1-Bit FQT: Pushing the Limit of Fully Quantized Training to 1-bit
First successful 1-bit Fully Quantized Training (FQT), with gradient pruning.
First successful 1-bit Fully Quantized Training (FQT), with gradient pruning.
👨🔧 With it, training speedup can reach a maximum of 5.13x compared to full precision training.
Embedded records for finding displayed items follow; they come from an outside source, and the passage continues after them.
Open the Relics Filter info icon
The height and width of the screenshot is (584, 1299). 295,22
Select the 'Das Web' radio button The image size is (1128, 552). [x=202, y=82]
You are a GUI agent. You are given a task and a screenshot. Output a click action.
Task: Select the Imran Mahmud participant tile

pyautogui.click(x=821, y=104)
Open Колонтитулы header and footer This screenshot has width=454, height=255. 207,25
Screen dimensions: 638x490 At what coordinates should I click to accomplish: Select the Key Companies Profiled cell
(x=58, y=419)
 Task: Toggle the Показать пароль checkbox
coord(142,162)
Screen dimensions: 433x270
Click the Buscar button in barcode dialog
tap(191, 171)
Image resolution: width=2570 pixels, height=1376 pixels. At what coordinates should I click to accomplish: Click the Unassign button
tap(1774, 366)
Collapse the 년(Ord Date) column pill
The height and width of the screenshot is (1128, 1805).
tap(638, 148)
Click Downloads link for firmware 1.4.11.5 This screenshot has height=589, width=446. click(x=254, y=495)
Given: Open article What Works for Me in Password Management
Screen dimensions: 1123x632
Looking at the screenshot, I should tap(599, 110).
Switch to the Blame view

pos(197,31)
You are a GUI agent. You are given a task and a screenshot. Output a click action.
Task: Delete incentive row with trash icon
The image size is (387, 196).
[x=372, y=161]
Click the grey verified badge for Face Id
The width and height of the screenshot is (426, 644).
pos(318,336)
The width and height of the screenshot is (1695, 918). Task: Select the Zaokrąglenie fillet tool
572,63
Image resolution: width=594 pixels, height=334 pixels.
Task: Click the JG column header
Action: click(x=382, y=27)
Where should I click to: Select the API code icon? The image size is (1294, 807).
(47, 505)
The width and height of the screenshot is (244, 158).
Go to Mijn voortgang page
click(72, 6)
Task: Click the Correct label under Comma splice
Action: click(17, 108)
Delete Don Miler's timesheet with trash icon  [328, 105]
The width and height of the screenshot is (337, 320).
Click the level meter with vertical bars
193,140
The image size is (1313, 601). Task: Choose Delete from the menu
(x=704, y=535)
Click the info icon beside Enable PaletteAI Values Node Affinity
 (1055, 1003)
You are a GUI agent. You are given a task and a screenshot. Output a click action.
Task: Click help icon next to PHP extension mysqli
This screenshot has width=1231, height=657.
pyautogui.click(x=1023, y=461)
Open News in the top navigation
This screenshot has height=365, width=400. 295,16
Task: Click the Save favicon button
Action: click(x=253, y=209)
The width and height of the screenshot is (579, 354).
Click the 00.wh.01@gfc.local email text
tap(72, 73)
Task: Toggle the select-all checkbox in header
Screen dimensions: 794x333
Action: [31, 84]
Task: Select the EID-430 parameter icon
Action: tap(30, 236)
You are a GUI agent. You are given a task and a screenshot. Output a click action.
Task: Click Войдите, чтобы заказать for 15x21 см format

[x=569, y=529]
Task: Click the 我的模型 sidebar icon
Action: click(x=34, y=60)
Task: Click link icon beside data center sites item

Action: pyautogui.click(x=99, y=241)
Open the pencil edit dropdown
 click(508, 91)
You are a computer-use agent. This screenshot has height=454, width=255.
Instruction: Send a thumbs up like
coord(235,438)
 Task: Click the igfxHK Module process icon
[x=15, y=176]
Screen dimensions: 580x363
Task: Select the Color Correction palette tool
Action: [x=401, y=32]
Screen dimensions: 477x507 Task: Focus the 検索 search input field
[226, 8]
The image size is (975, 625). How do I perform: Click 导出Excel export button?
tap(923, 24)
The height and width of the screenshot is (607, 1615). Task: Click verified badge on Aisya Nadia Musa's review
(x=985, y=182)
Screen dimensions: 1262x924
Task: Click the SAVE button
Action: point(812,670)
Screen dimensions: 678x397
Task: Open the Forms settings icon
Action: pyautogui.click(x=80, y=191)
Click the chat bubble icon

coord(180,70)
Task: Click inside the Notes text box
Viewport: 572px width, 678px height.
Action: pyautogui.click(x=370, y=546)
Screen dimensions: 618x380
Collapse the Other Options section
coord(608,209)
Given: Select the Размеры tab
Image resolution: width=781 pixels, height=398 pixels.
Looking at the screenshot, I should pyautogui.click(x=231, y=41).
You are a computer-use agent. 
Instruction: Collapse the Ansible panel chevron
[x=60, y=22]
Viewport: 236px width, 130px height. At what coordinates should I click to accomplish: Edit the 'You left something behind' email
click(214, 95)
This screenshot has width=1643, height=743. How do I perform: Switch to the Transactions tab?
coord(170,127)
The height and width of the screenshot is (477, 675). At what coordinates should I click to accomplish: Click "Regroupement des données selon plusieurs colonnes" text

Should be massive progress for on-device training
While Regular quantization typically quantizes weights and activations, while FQT quantizes weights, activations, and gradients.
Problem 🔍:
Current research frontier is 4-bit FQT, but further reduction remains challenging due to lack of theoretical understanding and large quantization errors.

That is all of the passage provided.